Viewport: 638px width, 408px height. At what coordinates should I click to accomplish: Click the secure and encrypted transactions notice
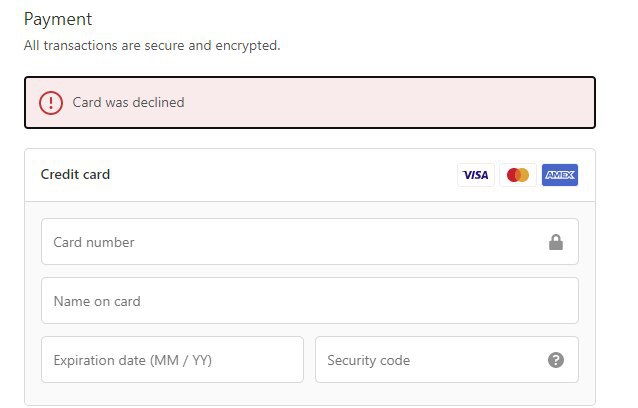(x=152, y=45)
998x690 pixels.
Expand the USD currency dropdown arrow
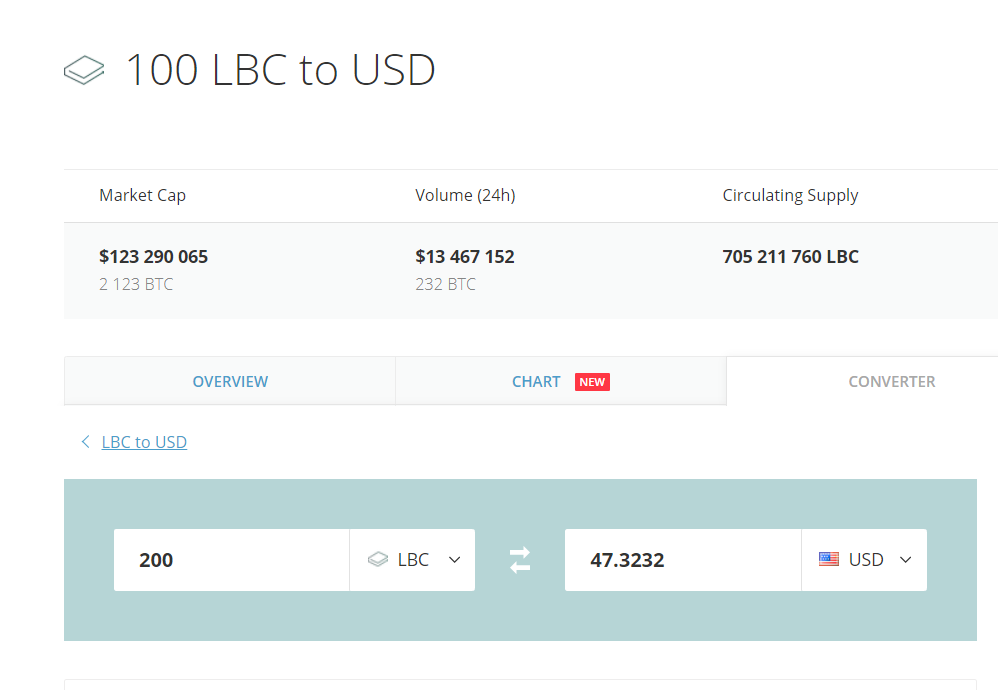point(906,560)
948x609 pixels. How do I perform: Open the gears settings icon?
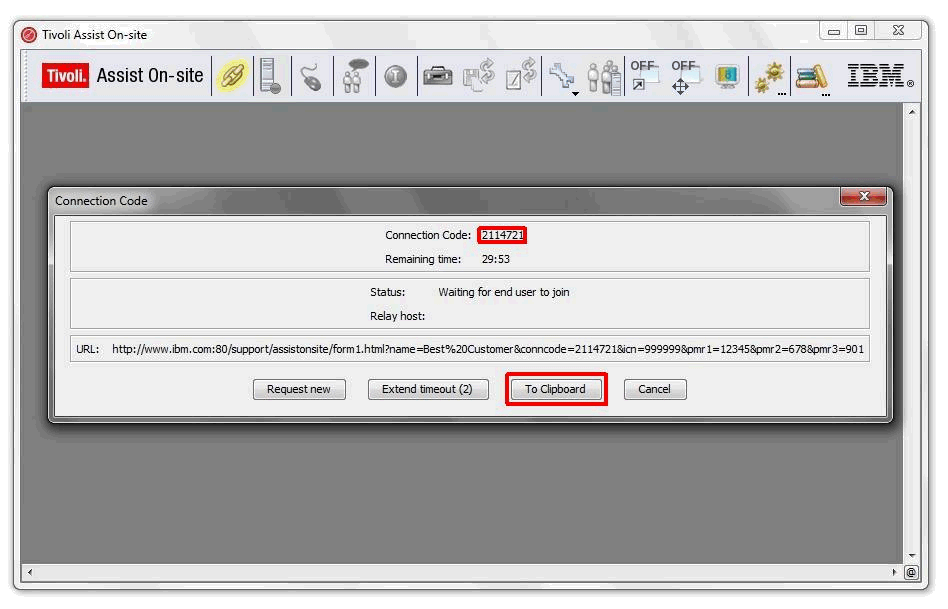pyautogui.click(x=769, y=77)
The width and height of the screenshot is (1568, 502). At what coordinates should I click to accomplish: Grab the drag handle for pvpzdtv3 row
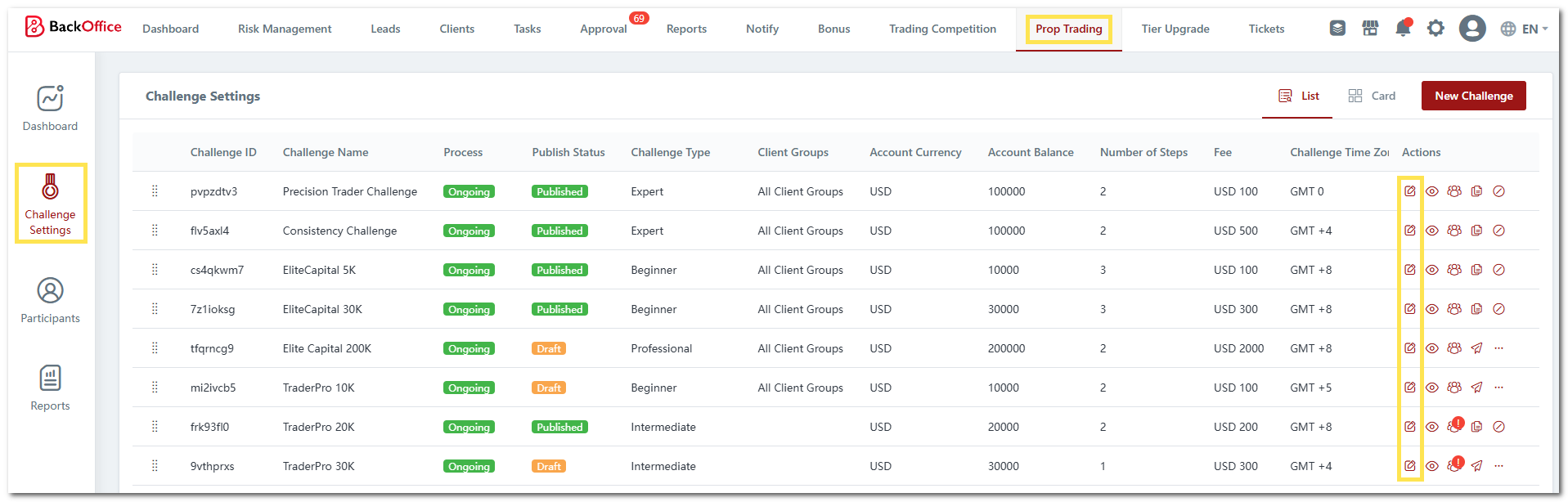(155, 191)
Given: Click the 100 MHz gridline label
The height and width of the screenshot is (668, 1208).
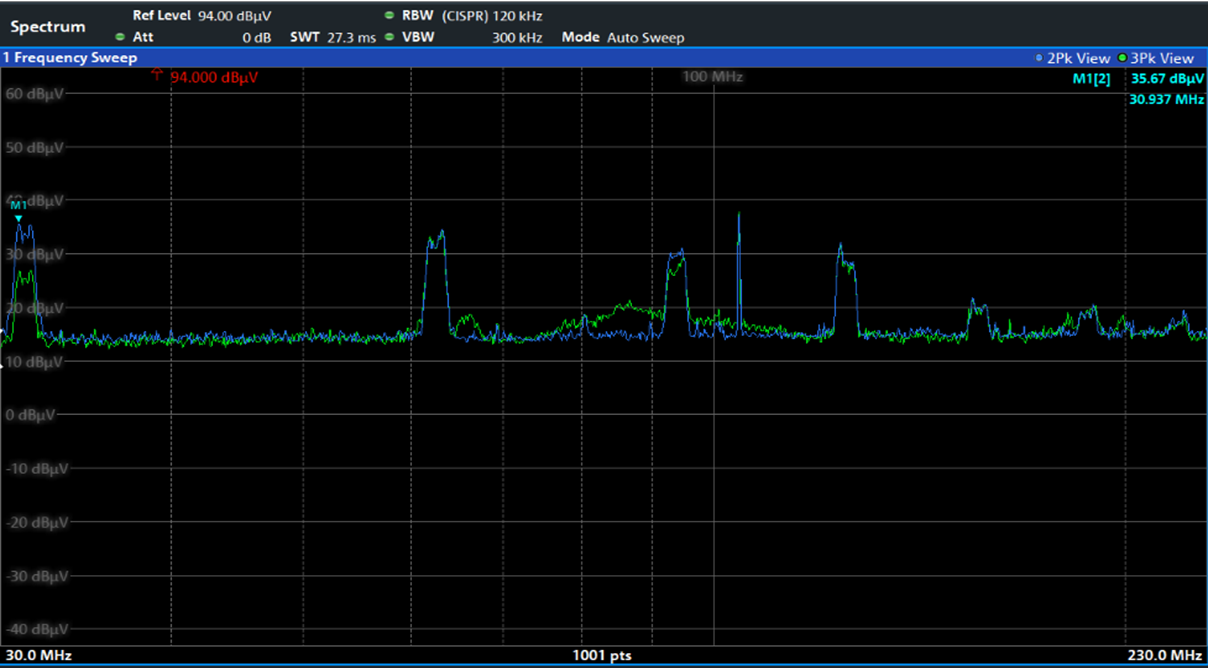Looking at the screenshot, I should click(713, 77).
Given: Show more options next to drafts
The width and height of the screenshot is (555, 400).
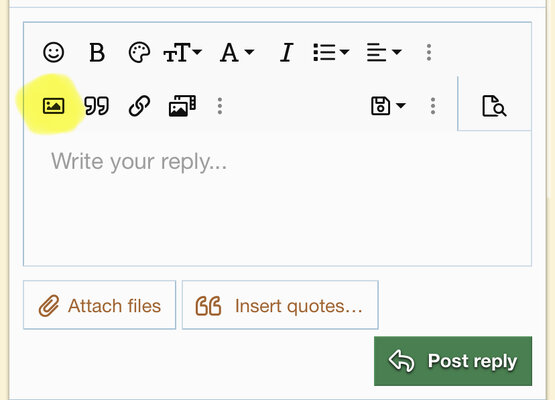Looking at the screenshot, I should pos(433,106).
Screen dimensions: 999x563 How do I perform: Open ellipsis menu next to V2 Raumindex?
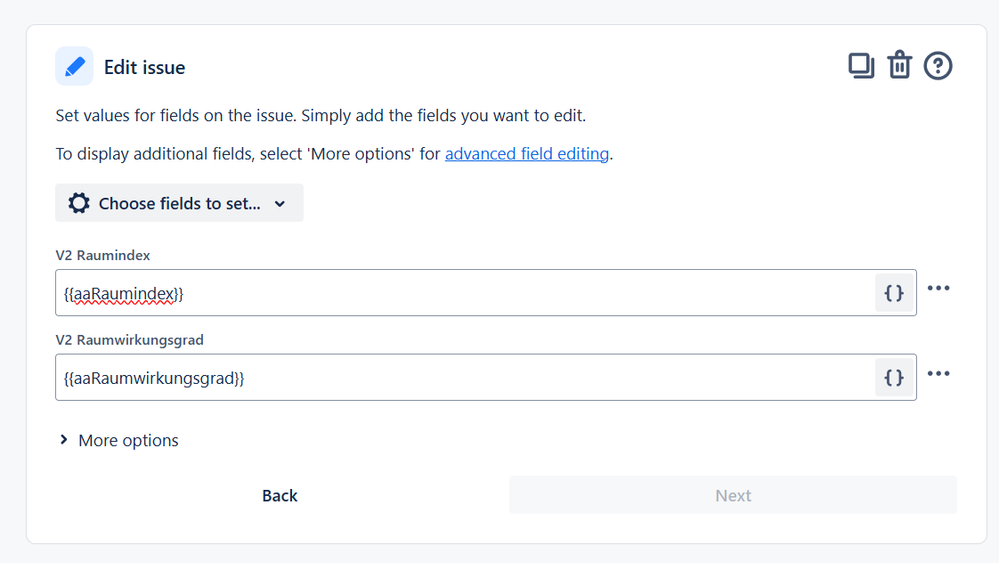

------------------------------------------------

**Exercise brief**
Scan the records for the string "next". Copy each line in which it appears.

**Reply to the task**
Given: Show more options next to drafts
Screen dimensions: 999x563 How do I perform: Open ellipsis menu next to V2 Raumindex?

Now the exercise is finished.